Children attending a preview screening in London on Sunday appeared to enjoy the new Aardman film. None were heard leaving the cinema expressing eagerness for a bucket of nuggets.

“It’s really pushing the needle,” says Matthew Glover, founder of Veganuary and meat-alternative range Chick’n. “I’ve never seen a cartoon like this.”

“I’m a big fan of the approach,” says Richard McIlwain, CEO of the UK Vegetarian Society. “Whether or not they’ve set out to make a vegan morality tale, the reality is that this is what happens in poultry farms. They’re not making it up.”

The film-makers have rejected claims that they are “here to preach”, and said that any dietary reassessment would be just a happy accident.

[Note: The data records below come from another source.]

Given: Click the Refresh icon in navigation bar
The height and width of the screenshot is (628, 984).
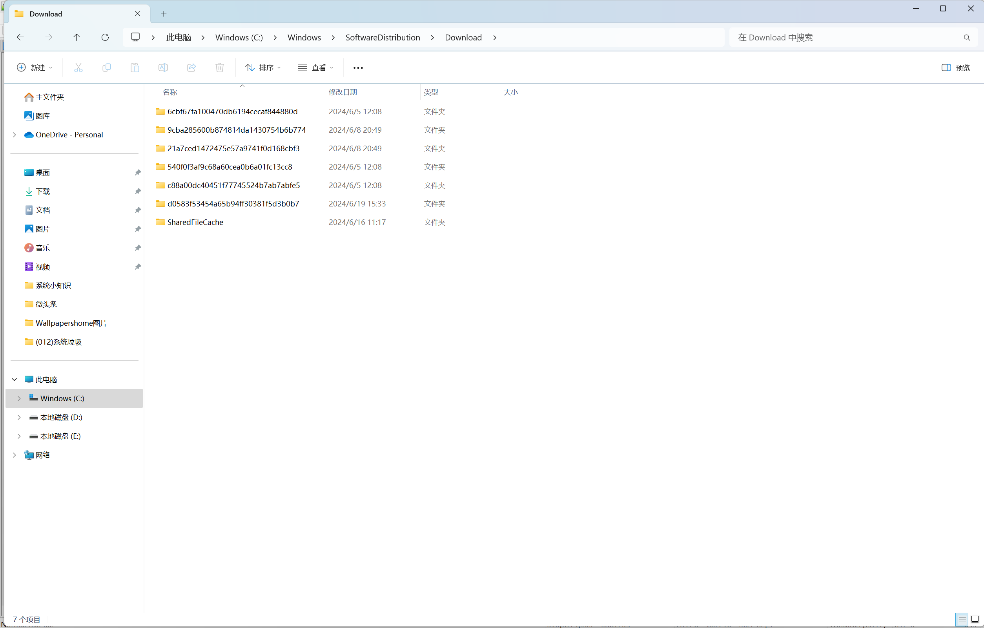Looking at the screenshot, I should click(105, 37).
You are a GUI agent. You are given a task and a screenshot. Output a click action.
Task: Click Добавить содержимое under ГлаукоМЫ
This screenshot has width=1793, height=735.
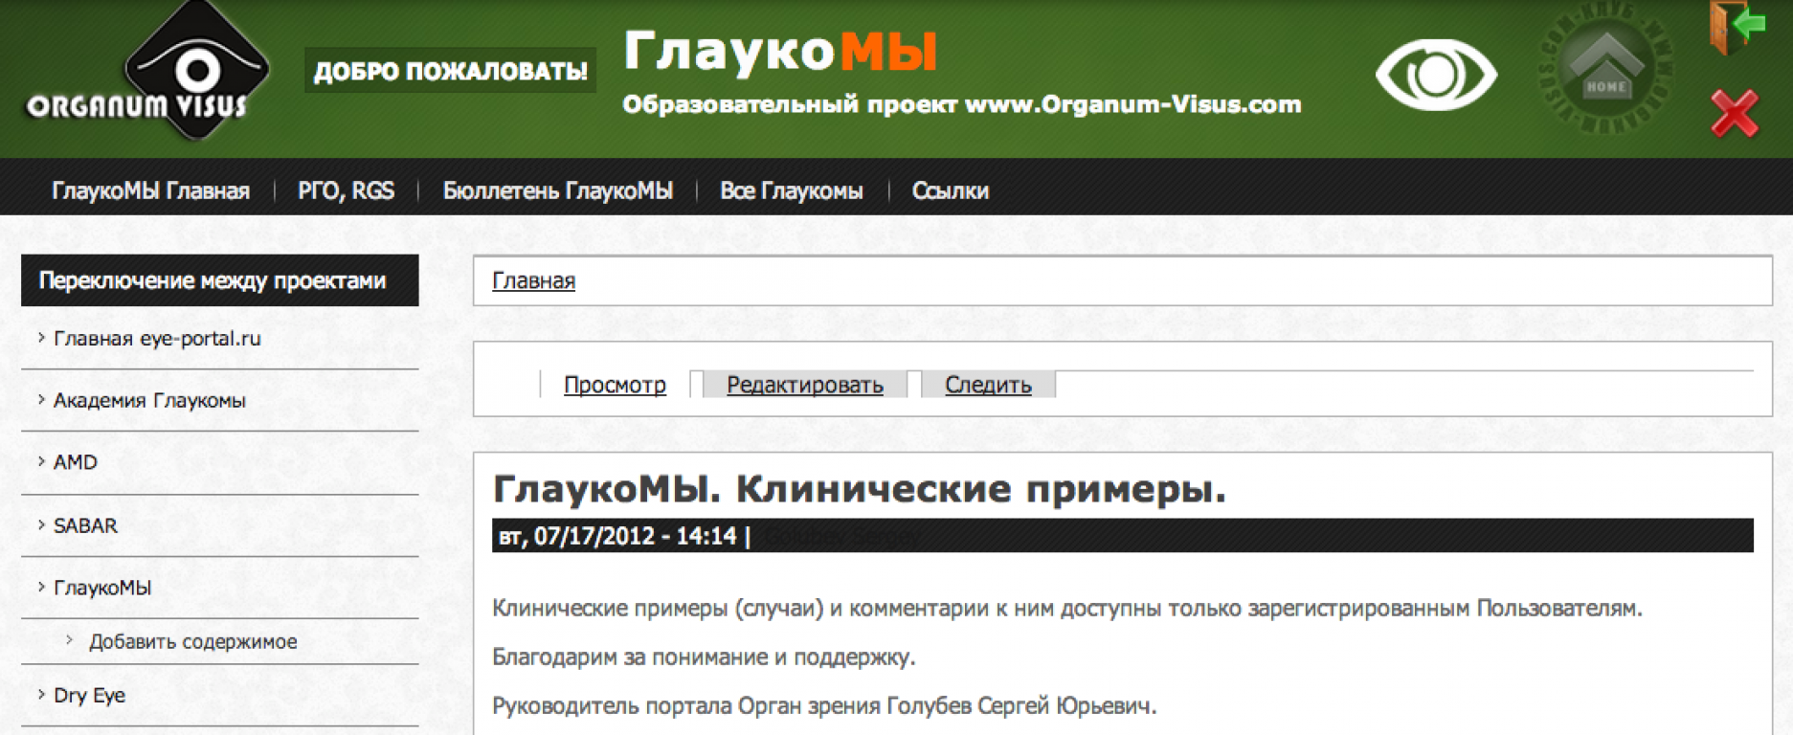192,642
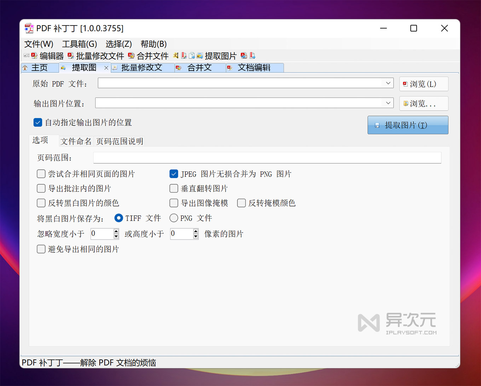Enable 尝试合并相同页面的图片 checkbox
The width and height of the screenshot is (481, 386).
41,174
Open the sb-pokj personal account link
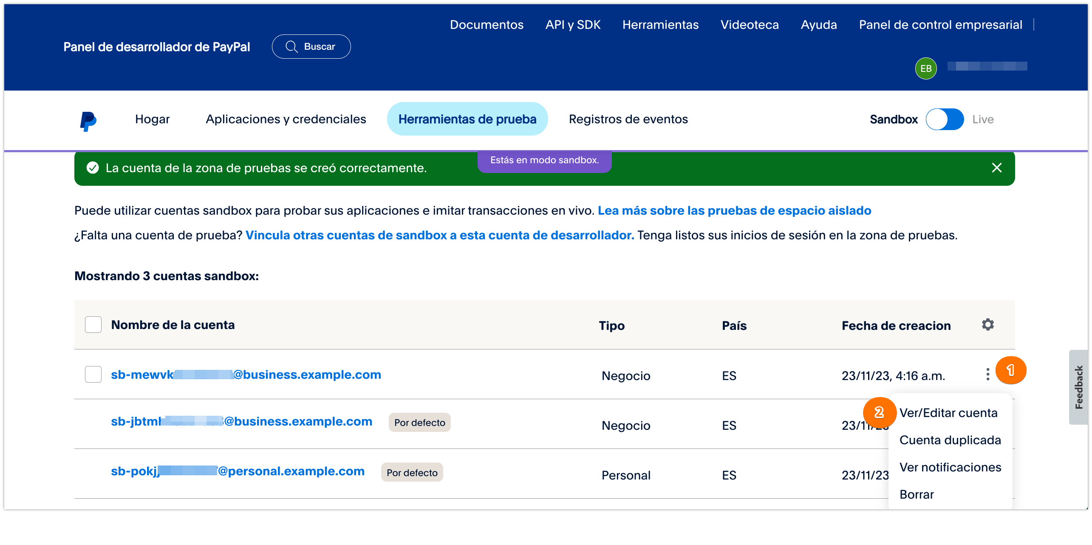The image size is (1092, 545). point(238,471)
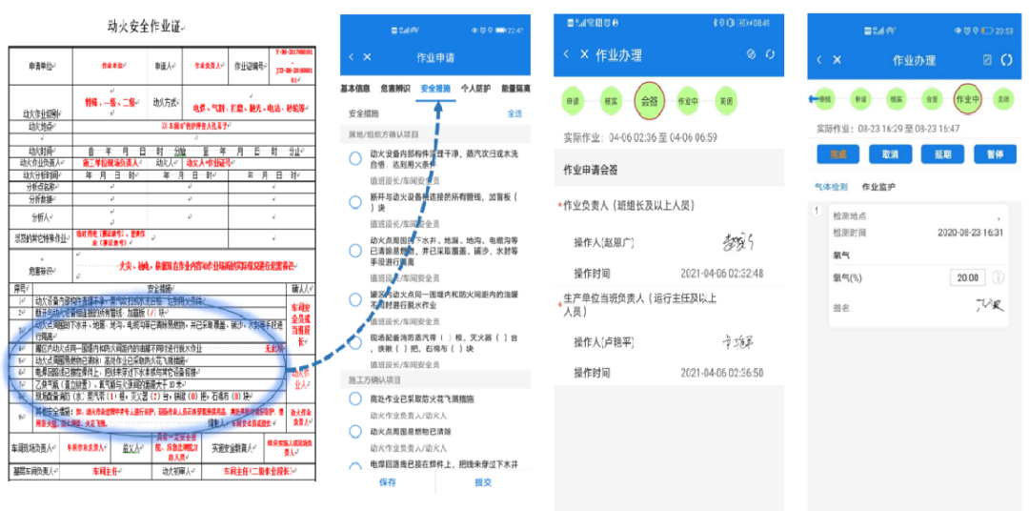The height and width of the screenshot is (511, 1029).
Task: Tap the X icon beside 作业申请 title
Action: [x=368, y=56]
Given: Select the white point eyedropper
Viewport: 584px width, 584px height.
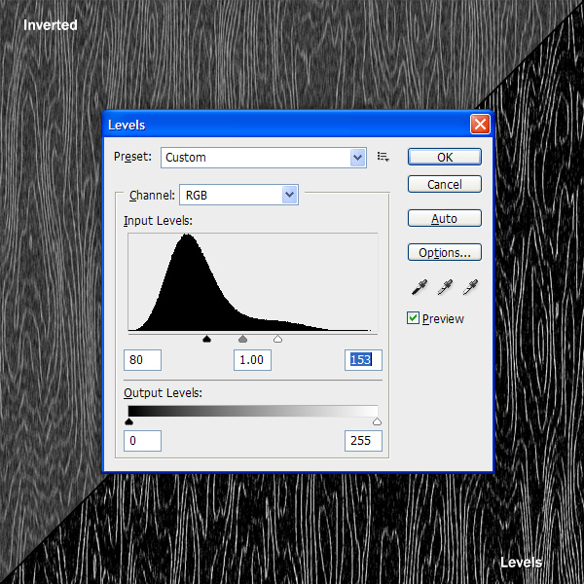Looking at the screenshot, I should [x=470, y=287].
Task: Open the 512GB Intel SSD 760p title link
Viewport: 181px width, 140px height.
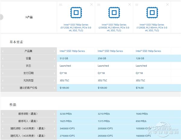Action: [x=76, y=28]
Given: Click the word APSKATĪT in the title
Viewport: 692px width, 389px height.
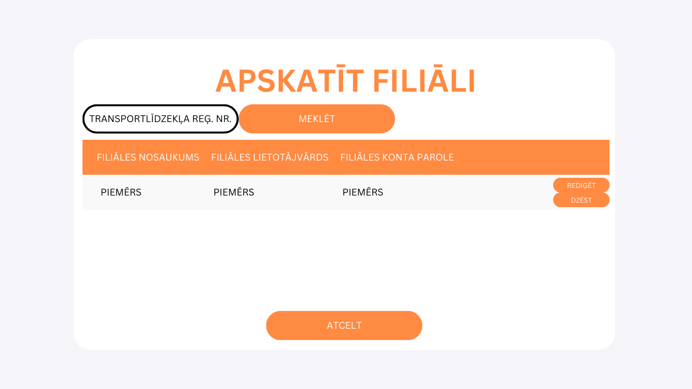Looking at the screenshot, I should pos(289,81).
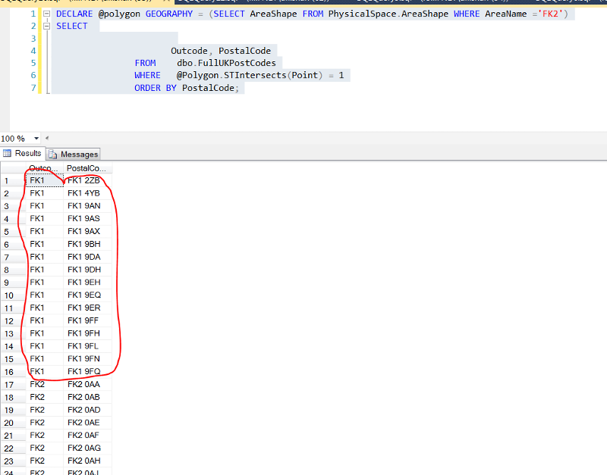The image size is (607, 475).
Task: Click the cell containing FK2 0AG
Action: pos(83,448)
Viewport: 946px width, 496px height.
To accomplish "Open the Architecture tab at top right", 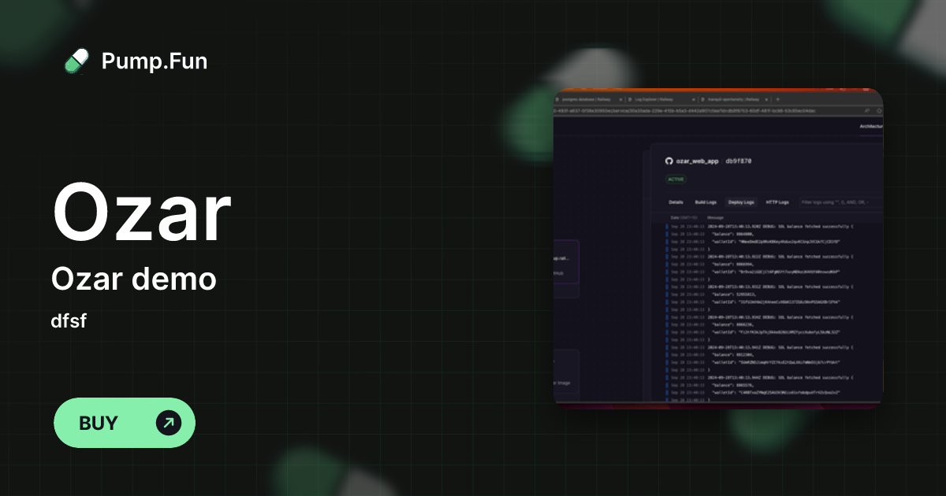I will point(870,126).
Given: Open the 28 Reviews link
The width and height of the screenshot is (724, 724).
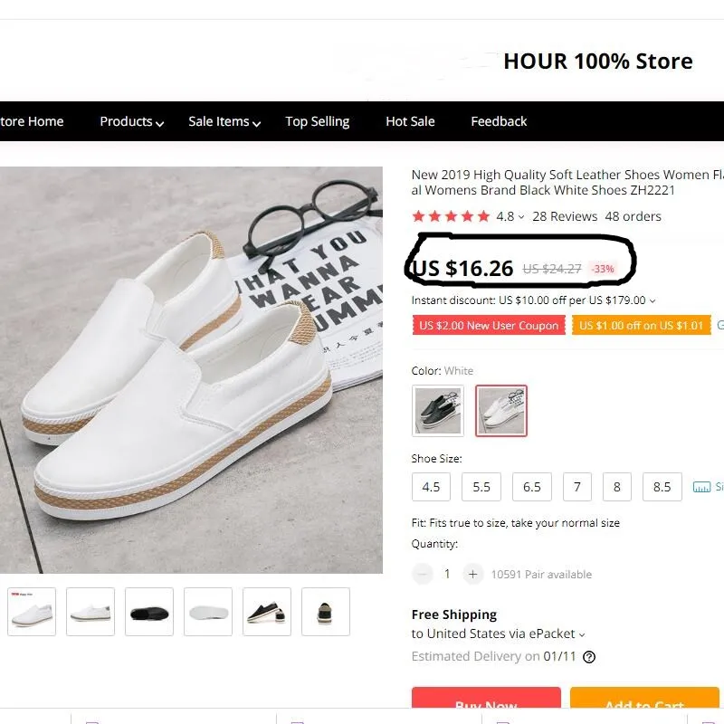Looking at the screenshot, I should click(565, 216).
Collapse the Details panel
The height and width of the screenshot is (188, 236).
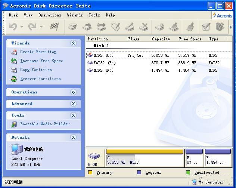[x=73, y=138]
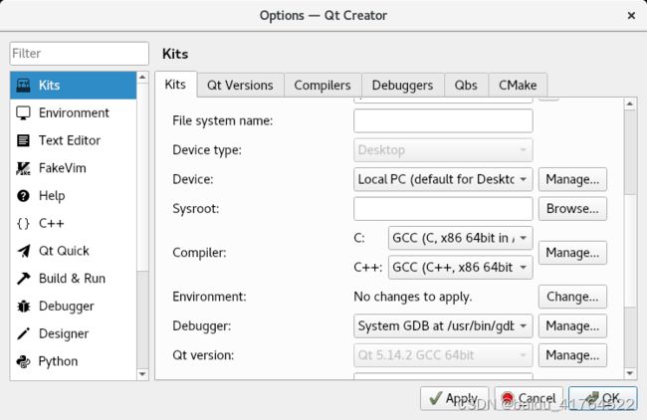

“We want the film to be engaging and entertaining and a great ride, mostly,” the film’s director, Sam Fell, has said. “But yes, if you come away and you think a little bit more like a chicken by the end of it, then that’s not a bad thing.”

Some of the film’s key cast members – including Thandiwe Newton and Bella Ramsay – are passionate spokespeople for veganism, and Fell himself became a vegetarian during production.

Chicken Run: Dawn of the Nugget director Sam Fell
Chicken Run: Dawn of the Nugget director Sam Fell. Photograph: Ash Knotek/Shutterstock

This echoes the experience of the actor James Cromwell, who turned vegan while shooting 1995 film Babe, about a pig who thinks its a sheepdog. That film is credited for the biggest spike in vegetarianism in living memory.

“It’s aged really well,” says Richard Makin, author of Anything You Can Cook, I Can Cook Vegan. “And is responsible for a lot more compassion than we give it credit for.” Babe stood alone in its influence on young people until 2017’s Okja, another Netflix film, about a girl who befriends a porcine monster, which caused Quorn sales to spike.

“It certainly did have an impact,” says Jon Ronson, who co-scripted the film with director Bong Joon-ho, who also converted to vegetarianism during production. “I remember loads of people tweeting that they were never eating meat again.”

The new Chicken Run is, Ronson thinks, likely to do the same: “This will have an impact. It sounds quite upsetting and traumatising but I trust Aardman to do it in a fun way.

“All over the world you’ve got these vast numbers of animals confined indoors. Art is supposed to reflect a dark reality. So all power to them.”

The reach of Chicken Run 2 is hard to underestimate. The first film remains the most successful stop-motion movie ever made. It took £180m ($225m) at the box office in 2000; more than £400m when adjusted for inflation. Its sequel is also out on Netflix at the same time as in cinemas.

Netflix, says McIlwain, is becoming an “arbiter of change” in the field. Over the past few years, he says, the Vegetarian Society’s membership has been significantly swelled by people affected by two Netflix documentaries: Cowspiracy, about the environmental footprint of the meat industry, and Game Changers, about the health benefits of veganism.

Models of characters Rocky, Molly and Ginger.
Models of characters Rocky, Molly and Ginger. Photograph: Dave Hogan/Hogan Media/Shutterstock

“And just this week you had David Attenborough extolling the virtues of a plant-based diet on Planet Earth 3. So we’re at the cusp of a wave. This messaging is becoming more mainstream.”